** Text section **
Three years after Apple launched the App Store for iPhone, even your granny has heard of apps, and any smartphone worth its salt is stuffed with them.
Now the new frontier for apps is your tellybox. The first tentative efforts initially appeared in high-end TVs last year, with the likes of Sony, Panasonic and Samsung incorporating internet-connected widgets such as weather and news.
But this year Samsung goes the whole hog with its Smart TV range, which promises a swathe of smartphone-like apps and full access to the internet with its web browser.
Mercifully, this tech doesn't feature only in the eyewateringly expensive top of the range, which runs as high as €5,000, but has trickled down to 32-inch sets starting at €700, too.
Digital Life tried out Samsung's €1,750 D8000, a sophisticated Smart TV just 8mm thick boasting remarkable picture quality and a wealth of features, including 3D and Saorview.

** Recorded data **
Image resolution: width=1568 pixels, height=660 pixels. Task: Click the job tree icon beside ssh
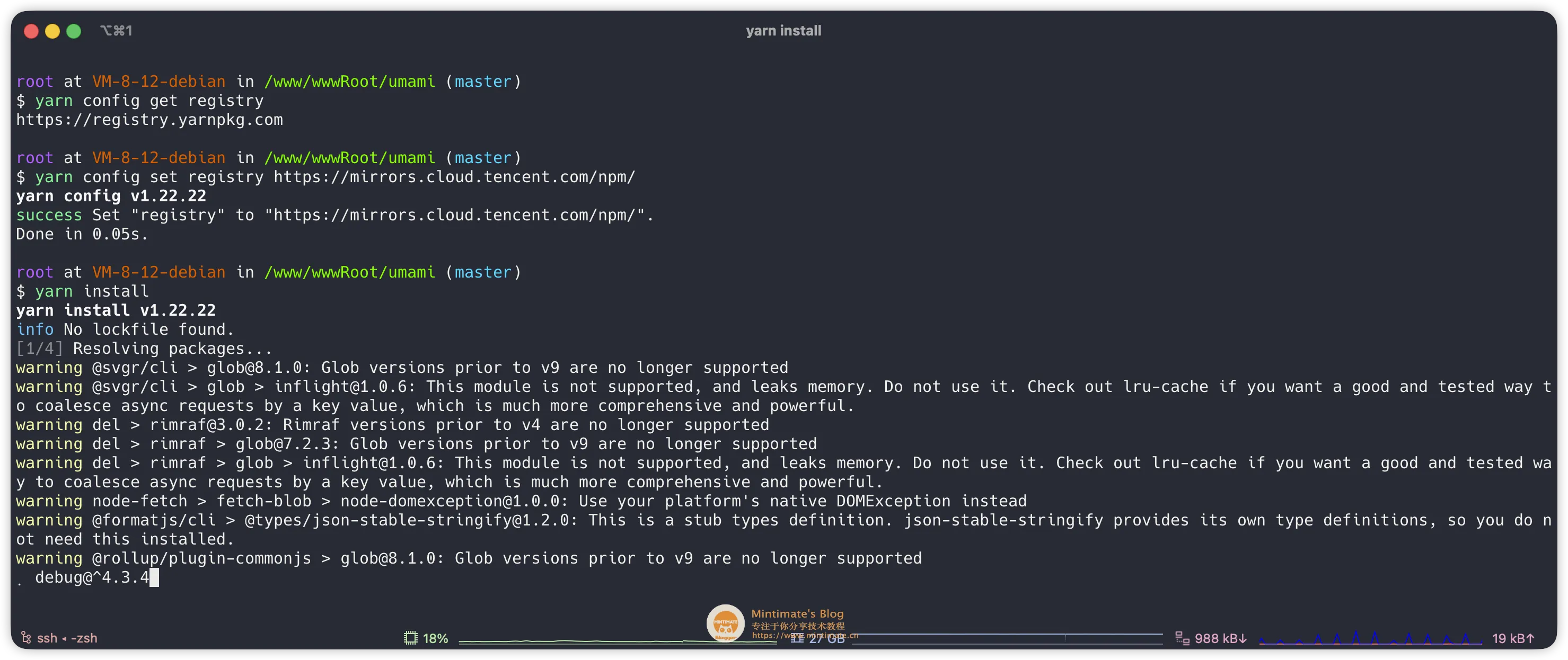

** Tasks to carry out **
1. List every company the Smart TV article names.
2. Answer these from the Smart TV article:
(a) What two kinds of widgets did high-end TVs offer last year?
(b) What is the starting price of the 32-inch sets?
(c) How thick is the D8000?
3. Copy the Smart TV article word for word, starting at "Mercifully, this tech" and ending at "at €700, too.".

** The answers **
1. Apple, Sony, Panasonic, Samsung

2.
(a) Weather and news.
(b) €700.
(c) 8mm.

3.
Mercifully, this tech doesn't feature only in the eyewateringly expensive top of the range, which runs as high as €5,000, but has trickled down to 32-inch sets starting at €700, too.